La Germania ha un rating AAA rapportato allo scenario base sull'andamento della crescita del Pil, delle entrate e della spesa pubblica, del disavanzo. E mantiene questa tripla A anche rispetto allo scenario alternativo, anche nel caso di caduta del Pil dell'1,5% con eleevato disavanzo e un alto tasso di disoccupazione. Anche nel caso di tutti questi peggioramenti, la AAA tedesca resterebbe. In quanto ai fattori esterni ai quali si riferisce la domanda, non fanno parte del nostro scenario alternativo (che invece si rifà ai fondamentali) ma entrano negli scenari di stress: al di là della Grecia, la probabilità di fallimento di altri Stati non è ponderata. Irlanda, Spagna e Italia sono ancora investment grade, la probabilità di default è bassissima.

Però se l'Europa va male e fa male, se non riesce a risolvere strutturalmente la crisi europea, allora anche il rating italiano ne soffrirà?
Noi valutiamo gli Stati come singole entità, Ma se ci sono fattori europei che possono incidere sul merito di credito dei Paesi che ne fanno parte li teniamo in considerazione.
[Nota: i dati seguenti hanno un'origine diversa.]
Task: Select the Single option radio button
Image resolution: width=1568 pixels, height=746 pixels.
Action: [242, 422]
L'outlook negativo dell'Italia può ritornare stabile se ci saranno miglioramenti strutturali sulla riduzione del debito e sulla crescita che deve aumentare in maniera sostenuta nel tempo. La nostra metodologia sui rating sovrani è divenuta più trasparente, analizziamo come cinque fattori (politico, economico, esterno, fiscale e monetario) influiscono sulla volontà e sulla capacità di un governo di onorare il proprio debito alla scadenza stabilita e in maniera integrale. Le valutazioni hanno un punteggio da 1 a 6. Ma la sostanza è sempre la stessa, non è cambiata: anche per l'Italia resta confermata l'enfasi sull'alto debito pubblico, che deve calare strutturalmente, e sulla crescita che deve aumentare in maniera sostenuta nel tempo.
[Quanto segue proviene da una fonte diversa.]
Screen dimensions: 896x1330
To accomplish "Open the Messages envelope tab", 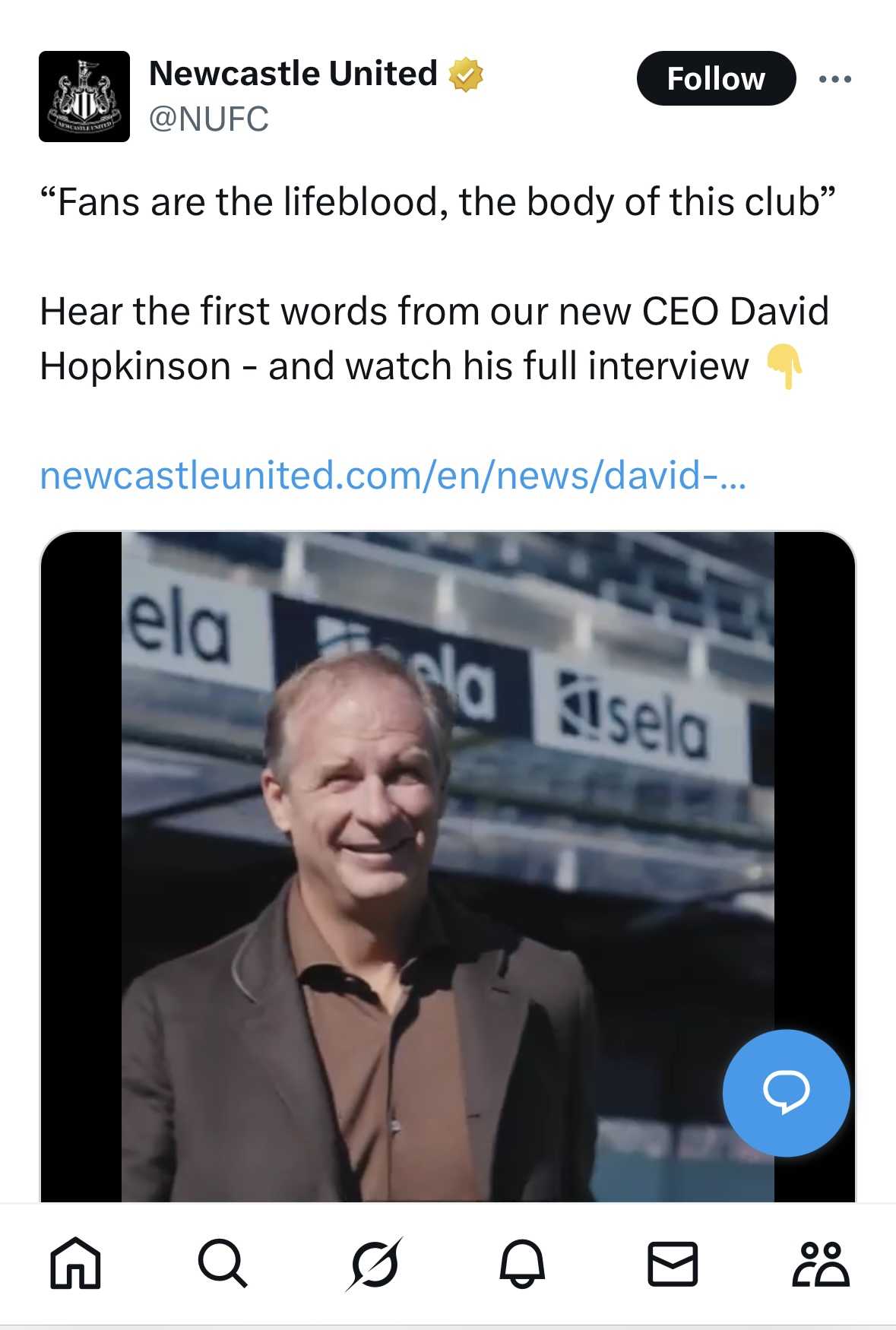I will [672, 1264].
Quel che sta cambiando e cambierà è il contesto normativo nel quale operate. L'Europa intende riformare il mercato dei rating. Qual è la vostra posizione riguardo le misure allo studio?
Noi siamo sempre stati favorevoli alla regolamentazione che aumenta la concorrenza e la trasparenza e che quindi rende il mercato migliore. Se dovesse diminuire la dipendenza forzata nei confronti dei rating (uso dei rating in Basilea 3 e per i collaterali della Bce ndr.) , per noi è uguale: sta all'investitore decidere se i nostri rating sono utili e hanno valore oppure no. La proposta di abolizione dei rating sovrani "unsolicited" (quelli senza rapporto contrattuale tra S&P e lo Stato ndr.) riduce per contro l'informazione per gli investitori e questo non è positivo.
Uno Stato con un alto debito senza rating e con meno informazioni non si trova in una situazione migliore rispetto ai suoi potenziali investitori-creditori. Il rating fornisce soltanto una misura comparabile a livello mondiale merito di credito relativo. Infine la rotazione imposta alle agenzie di rating secondo noi rischia di aumentare la volatilità dei rating, di ridurre la concorrenza e l'incentivo a fare sempre meglio perché la rotazione avverrà su base meccanicistica.